EXTRACT —
# Nail Biting/Allergies



## KaiserTheV (Feb 9, 2013)

My wife and I have a Vizsla, Kaiser. 
We have noticed him chewing his nails quite frequently and we are wondering what could be the cause of it. We have thoroughly checked over all 4 feet and all seem normal. His claws get cut at least once a week, he gets plenty exercise, brain stimulation, and has many toys that he can chew on. 
We have only had him for a couple months (he is 3 1/2 yrs old) and do not know what food he was on before, he is on Blue Buffalo Wilderness Salmon. We want him on raw but he has no interest, so we are thinking of switching him to Tast of the Wild. 
He has been to the vet when we first adopted him but hasn't been since. 
He does have nervous/fear aggression when meeting new dogs due to being unsocialized. Other then that he is a very confident and happy dog.

REQUIRED ACTIONS —
1) In the forum post about the Vizsla's nail chewing, the sentence beginning "His claws get cut" names what the owners already provide for the dog. List each of those things.
2) Continue the forum post about the Vizsla's nail chewing, picking up right after its final sentence.

STORED DATA —
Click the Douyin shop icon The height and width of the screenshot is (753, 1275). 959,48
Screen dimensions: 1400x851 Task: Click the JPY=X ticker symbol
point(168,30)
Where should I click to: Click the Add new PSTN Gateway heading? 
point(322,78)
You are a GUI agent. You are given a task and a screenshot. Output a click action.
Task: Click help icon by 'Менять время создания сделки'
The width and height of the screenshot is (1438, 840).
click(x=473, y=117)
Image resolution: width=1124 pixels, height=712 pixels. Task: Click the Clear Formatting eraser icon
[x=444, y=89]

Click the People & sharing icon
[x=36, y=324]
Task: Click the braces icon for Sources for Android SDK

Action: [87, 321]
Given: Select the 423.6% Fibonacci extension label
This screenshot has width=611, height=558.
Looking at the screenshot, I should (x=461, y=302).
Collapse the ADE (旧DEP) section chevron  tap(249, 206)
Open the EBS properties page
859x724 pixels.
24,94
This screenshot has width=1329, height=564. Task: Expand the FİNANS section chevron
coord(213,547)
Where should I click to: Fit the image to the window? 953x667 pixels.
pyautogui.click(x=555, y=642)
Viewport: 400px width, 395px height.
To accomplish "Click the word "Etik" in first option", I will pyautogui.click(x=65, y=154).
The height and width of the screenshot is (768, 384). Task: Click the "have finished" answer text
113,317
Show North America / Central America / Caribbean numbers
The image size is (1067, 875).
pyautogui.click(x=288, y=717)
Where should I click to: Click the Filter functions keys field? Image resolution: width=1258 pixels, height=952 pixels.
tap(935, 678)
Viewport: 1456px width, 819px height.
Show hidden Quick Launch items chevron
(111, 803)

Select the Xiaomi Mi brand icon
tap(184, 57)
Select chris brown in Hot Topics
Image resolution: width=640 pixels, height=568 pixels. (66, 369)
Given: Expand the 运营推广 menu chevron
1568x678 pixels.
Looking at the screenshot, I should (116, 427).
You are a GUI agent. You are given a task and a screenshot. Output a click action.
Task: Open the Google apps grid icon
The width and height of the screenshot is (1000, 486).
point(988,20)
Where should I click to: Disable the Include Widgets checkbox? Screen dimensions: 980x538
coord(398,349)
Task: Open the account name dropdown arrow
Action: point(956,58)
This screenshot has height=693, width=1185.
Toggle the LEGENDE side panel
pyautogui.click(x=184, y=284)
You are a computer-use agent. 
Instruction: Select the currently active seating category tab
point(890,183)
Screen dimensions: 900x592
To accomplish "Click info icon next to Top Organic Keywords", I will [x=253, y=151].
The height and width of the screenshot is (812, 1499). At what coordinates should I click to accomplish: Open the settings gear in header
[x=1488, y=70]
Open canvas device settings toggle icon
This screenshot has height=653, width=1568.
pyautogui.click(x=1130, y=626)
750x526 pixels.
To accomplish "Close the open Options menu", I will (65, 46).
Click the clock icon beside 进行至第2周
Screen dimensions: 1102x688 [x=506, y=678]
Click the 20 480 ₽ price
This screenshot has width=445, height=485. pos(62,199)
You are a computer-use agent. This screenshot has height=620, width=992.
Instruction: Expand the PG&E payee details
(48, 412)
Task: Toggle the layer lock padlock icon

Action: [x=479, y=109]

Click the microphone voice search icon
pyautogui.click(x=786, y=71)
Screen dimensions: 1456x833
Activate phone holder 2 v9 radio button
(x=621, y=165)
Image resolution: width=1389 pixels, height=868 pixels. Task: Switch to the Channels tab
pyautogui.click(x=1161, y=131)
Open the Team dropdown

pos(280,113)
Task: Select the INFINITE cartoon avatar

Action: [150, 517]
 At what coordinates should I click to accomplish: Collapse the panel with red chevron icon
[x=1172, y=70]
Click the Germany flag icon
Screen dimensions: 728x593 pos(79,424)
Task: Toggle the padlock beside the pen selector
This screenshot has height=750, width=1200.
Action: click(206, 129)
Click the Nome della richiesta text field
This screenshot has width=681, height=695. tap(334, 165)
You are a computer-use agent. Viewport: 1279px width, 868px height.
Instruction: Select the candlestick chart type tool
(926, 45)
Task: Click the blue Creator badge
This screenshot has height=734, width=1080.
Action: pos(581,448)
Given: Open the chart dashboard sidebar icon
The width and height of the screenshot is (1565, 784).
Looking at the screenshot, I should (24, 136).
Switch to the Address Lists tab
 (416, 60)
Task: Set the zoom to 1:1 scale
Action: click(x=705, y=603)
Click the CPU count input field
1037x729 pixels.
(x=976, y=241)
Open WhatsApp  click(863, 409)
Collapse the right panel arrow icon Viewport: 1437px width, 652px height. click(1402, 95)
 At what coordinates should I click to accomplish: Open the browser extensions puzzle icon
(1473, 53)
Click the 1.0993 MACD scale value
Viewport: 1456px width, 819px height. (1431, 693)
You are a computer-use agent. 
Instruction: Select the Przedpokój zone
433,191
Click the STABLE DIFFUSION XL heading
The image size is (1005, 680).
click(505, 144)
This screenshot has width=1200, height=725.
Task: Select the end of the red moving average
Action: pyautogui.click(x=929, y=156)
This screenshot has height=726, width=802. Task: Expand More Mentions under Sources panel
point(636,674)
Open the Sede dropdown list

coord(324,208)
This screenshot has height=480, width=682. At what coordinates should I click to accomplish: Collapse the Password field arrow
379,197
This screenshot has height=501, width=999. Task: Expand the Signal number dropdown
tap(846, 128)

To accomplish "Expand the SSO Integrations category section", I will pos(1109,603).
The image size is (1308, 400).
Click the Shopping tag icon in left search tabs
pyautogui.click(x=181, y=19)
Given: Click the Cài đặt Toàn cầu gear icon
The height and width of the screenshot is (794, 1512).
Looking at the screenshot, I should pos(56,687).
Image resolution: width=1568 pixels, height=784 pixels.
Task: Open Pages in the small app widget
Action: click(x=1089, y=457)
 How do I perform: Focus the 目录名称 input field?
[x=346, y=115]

RESPONSES PER TASK —
1)
- Claw trimming at least once a week
- Plenty of exercise
- Brain stimulation
- Many toys to chew on

2)
He tends to bite his nails when he comes in from running but he does do it out of the blue sometimes. I do a thorough check on him before and after his run, nothing out of the ordinary with his nails. 
We have started to cone him when he bites, should we continue that or leave him to do it until we figure out what is causing it. 
Any help would be appreciated, I have never seen a dog do this before.


----------



## texasred (Jan 29, 2012)

Vizslas are cat like in the way they groom themselves. If he is not causing any damage to the nails or toes, I would let him continue to groom his nails.


----------



## adrino (Mar 31, 2012)

Elza regularly chews her nails. First I thought the same that she might have some irritation but now I know it's just the way she grooms her paws/nails. She doesn't damage them at all so I guess she doesn't chew on them hard. 
First time she did it I freaked out a bit. It sort of looked like she was chasing invisible bugs in the air with her paws, waving in front of her 'face' first then eventually she would start to chew on her nails... It's quite funny actually now that I'm used to it! ;D


----------



## KaiserTheV (Feb 9, 2013)

Perfect thanks! 
I will bring it up at his next vet visit but for now I will let him chew his nails.


----------



## datacan (May 15, 2011)

You might also want to consider trimming their paw pads. The fur under the pad causes a lot of discomfort during winter what with salt and everything.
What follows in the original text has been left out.